(Rows on where targets appear)
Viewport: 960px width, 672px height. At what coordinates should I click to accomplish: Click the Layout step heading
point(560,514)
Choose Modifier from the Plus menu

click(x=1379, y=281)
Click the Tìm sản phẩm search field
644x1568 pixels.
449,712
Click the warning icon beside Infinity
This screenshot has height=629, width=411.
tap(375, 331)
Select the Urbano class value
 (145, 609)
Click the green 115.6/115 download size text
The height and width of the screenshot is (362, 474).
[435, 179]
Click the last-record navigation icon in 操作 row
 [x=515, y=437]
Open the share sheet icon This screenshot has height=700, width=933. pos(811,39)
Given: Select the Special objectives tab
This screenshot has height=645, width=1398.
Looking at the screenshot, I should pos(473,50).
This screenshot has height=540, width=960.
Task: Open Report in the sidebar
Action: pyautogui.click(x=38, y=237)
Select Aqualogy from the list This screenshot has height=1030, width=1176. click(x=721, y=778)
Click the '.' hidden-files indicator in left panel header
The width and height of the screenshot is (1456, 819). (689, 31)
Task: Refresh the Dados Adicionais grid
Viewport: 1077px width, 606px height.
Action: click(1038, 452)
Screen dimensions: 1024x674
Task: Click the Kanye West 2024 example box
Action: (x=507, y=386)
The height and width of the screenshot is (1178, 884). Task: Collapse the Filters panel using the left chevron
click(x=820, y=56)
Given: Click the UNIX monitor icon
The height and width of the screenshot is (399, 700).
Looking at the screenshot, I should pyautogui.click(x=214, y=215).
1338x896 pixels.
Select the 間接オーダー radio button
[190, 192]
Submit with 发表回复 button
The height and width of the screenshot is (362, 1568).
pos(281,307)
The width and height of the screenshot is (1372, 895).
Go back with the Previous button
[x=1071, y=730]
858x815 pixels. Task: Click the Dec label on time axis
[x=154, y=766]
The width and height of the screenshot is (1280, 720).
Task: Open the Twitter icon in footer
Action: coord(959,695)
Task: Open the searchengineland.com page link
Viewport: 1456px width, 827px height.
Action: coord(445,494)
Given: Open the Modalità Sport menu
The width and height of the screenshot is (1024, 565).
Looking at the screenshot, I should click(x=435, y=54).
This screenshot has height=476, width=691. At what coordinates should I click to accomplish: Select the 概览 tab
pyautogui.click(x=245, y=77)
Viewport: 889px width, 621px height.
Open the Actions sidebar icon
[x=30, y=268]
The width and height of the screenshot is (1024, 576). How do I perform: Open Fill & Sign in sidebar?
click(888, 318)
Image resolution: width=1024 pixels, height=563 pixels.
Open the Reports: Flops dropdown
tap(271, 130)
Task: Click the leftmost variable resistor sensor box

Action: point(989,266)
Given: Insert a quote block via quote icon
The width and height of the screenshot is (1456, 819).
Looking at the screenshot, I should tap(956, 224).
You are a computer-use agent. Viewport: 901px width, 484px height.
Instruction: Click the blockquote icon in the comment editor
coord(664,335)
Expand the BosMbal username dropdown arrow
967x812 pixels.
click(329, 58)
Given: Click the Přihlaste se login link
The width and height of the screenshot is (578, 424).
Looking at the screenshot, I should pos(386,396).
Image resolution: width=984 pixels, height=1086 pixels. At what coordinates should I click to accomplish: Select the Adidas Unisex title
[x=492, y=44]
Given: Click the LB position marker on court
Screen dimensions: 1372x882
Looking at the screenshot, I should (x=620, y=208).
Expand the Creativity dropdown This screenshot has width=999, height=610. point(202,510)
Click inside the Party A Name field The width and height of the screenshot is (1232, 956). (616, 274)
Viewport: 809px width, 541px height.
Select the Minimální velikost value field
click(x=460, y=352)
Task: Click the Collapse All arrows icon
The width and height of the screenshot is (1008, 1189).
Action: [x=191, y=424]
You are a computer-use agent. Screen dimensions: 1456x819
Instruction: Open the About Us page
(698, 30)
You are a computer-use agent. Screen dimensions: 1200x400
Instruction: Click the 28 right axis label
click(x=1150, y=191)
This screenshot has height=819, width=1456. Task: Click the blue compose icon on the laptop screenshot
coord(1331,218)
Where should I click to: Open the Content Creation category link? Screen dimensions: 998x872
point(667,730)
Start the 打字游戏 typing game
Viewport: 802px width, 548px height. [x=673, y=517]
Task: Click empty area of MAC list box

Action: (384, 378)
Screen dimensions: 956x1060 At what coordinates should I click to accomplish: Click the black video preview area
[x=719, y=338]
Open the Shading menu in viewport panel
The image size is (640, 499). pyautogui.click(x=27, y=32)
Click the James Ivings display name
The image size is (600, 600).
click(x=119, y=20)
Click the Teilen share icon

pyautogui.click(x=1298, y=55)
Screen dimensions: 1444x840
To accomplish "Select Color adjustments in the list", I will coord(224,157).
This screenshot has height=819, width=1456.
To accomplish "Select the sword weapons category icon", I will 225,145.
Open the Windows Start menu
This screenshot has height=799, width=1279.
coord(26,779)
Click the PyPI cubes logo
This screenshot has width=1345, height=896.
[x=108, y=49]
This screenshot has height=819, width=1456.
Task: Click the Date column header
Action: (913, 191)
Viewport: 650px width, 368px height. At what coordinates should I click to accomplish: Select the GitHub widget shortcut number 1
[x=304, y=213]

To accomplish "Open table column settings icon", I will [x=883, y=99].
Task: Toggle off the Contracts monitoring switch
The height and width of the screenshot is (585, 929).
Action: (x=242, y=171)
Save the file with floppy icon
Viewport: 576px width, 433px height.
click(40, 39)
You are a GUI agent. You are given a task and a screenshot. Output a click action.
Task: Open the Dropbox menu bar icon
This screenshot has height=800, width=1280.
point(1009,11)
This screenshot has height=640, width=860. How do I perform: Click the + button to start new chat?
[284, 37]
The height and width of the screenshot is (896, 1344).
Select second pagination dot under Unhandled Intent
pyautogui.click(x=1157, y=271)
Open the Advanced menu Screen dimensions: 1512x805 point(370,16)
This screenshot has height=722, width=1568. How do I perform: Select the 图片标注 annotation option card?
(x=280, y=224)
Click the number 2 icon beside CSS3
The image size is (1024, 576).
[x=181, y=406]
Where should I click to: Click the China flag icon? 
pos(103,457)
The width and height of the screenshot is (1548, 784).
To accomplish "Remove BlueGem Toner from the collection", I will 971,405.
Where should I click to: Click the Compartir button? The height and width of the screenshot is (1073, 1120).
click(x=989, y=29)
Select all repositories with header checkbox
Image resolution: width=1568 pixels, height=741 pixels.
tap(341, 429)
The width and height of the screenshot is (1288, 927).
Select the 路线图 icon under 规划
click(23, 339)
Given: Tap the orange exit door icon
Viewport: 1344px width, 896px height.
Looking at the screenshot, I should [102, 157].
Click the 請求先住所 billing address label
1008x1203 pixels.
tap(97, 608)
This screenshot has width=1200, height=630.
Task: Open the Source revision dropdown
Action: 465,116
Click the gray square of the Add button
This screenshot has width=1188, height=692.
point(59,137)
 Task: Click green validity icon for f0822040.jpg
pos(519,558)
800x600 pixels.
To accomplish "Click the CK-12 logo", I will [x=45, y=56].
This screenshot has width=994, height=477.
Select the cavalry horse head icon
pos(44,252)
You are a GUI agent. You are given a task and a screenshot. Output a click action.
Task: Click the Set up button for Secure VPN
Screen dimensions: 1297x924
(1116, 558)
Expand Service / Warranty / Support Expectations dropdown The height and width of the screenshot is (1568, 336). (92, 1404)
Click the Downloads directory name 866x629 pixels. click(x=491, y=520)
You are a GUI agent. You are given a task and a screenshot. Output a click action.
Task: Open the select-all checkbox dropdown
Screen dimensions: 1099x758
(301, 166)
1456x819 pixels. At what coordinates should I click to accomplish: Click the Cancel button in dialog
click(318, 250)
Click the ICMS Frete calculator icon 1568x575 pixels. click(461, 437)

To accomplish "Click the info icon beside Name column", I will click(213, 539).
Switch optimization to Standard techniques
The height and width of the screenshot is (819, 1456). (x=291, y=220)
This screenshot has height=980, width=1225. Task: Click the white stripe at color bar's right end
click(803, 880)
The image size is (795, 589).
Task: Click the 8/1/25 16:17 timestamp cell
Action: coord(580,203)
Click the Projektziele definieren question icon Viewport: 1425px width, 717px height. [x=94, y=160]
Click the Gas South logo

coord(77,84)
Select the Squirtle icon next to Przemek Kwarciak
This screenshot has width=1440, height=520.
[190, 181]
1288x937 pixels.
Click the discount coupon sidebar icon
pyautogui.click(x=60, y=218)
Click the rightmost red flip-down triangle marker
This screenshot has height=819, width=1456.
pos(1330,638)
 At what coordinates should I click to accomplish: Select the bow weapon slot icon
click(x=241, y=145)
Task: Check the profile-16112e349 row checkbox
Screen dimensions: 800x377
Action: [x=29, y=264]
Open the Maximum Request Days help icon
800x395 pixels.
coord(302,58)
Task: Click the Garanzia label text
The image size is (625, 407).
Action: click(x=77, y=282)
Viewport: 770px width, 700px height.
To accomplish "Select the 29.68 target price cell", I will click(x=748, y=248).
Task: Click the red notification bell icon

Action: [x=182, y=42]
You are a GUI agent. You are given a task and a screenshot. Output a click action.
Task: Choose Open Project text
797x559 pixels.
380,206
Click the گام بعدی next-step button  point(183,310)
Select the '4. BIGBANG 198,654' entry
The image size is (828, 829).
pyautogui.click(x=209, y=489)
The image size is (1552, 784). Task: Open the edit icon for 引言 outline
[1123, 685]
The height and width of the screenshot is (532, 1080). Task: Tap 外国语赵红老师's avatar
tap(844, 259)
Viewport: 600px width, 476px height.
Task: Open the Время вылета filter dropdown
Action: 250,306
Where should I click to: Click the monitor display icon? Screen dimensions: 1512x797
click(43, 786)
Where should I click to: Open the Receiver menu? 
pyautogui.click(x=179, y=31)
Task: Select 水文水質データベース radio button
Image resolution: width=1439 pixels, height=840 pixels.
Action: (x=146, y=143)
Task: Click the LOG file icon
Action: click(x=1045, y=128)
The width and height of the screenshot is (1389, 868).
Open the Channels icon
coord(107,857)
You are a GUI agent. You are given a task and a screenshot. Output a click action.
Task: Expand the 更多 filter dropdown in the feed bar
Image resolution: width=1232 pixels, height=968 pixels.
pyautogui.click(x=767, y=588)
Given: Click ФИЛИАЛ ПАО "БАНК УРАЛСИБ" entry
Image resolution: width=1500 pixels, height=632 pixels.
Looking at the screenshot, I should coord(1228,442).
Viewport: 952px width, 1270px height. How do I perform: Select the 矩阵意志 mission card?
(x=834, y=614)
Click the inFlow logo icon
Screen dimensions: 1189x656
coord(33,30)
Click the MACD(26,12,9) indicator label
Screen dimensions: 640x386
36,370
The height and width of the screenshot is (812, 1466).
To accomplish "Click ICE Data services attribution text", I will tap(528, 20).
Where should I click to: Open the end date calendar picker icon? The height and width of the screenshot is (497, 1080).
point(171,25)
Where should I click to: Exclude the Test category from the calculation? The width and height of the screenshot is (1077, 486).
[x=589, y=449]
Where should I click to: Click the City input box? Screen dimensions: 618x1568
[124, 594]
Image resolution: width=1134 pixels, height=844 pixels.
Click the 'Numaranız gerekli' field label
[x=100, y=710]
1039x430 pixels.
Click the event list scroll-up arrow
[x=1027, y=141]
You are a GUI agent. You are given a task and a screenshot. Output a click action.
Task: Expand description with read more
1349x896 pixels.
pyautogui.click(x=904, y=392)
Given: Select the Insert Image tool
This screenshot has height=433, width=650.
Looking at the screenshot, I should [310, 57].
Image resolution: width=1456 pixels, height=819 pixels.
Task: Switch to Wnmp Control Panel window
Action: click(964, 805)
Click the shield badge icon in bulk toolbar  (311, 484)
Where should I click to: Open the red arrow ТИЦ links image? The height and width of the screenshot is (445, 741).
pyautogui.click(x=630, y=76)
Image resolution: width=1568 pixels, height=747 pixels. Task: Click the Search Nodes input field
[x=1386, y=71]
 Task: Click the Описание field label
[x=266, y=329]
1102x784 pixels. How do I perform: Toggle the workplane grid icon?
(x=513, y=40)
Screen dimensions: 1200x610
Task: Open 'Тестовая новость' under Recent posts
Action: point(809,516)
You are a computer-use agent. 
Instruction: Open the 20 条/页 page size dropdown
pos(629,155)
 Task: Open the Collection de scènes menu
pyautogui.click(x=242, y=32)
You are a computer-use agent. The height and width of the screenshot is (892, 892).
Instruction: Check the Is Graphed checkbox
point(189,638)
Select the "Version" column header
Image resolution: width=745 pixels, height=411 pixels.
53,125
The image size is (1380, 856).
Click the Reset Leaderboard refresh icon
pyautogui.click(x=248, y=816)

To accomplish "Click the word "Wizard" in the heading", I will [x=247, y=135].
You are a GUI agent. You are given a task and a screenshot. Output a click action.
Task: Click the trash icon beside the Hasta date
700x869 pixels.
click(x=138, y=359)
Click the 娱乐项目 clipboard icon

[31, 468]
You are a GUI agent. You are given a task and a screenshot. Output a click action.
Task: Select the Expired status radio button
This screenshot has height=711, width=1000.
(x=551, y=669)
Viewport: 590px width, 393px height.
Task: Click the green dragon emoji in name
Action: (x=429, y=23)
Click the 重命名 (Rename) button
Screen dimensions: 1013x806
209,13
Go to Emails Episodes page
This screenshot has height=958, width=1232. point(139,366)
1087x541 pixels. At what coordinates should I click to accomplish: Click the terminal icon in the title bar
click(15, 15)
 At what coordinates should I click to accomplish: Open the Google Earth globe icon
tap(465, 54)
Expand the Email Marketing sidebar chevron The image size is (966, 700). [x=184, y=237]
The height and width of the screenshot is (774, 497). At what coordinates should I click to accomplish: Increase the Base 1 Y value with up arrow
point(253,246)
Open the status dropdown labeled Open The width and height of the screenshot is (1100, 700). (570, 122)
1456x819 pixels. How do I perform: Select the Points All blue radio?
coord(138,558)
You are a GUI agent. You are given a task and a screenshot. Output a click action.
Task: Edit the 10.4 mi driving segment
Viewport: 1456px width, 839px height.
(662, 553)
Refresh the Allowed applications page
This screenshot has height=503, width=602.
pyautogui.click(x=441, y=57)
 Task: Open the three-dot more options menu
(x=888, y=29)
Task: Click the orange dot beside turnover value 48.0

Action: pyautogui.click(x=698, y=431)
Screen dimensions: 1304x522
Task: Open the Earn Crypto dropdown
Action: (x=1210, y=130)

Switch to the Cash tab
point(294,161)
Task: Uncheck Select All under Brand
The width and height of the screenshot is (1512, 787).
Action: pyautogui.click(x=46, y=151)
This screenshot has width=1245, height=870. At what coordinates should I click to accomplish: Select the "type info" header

● **What to produce**:
Render the entries as a Markdown table with the columns Row and Line. Start with the line containing "The width and height of the screenshot is (1548, 784)." and continue through the line containing "pos(519,558)". Number each row and skip any blank lines.

● **Expected answer**:
| Row | Line |
|---|---|
| 1 | The width and height of the screenshot is (1548, 784). |
| 2 | To accomplish "Remove BlueGem Toner from the collection", I will 971,405. |
| 3 | Where should I click to: Click the Compartir button? The height and width of the screenshot is (1073, 1120). |
| 4 | click(x=989, y=29) |
| 5 | Select all repositories with header checkbox |
| 6 | Image resolution: width=1568 pixels, height=741 pixels. |
| 7 | tap(341, 429) |
| 8 | The width and height of the screenshot is (1288, 927). |
| 9 | Select the 路线图 icon under 规划 |
| 10 | click(23, 339) |
| 11 | Given: Tap the orange exit door icon |
| 12 | Viewport: 1344px width, 896px height. |
| 13 | Looking at the screenshot, I should [102, 157]. |
| 14 | Click the 請求先住所 billing address label |
| 15 | 1008x1203 pixels. |
| 16 | tap(97, 608) |
| 17 | This screenshot has width=1200, height=630. |
| 18 | Task: Open the Source revision dropdown |
| 19 | Action: 465,116 |
| 20 | Click the gray square of the Add button |
| 21 | This screenshot has width=1188, height=692. |
| 22 | point(59,137) |
| 23 |  Task: Click green validity icon for f0822040.jpg |
| 24 | pos(519,558) |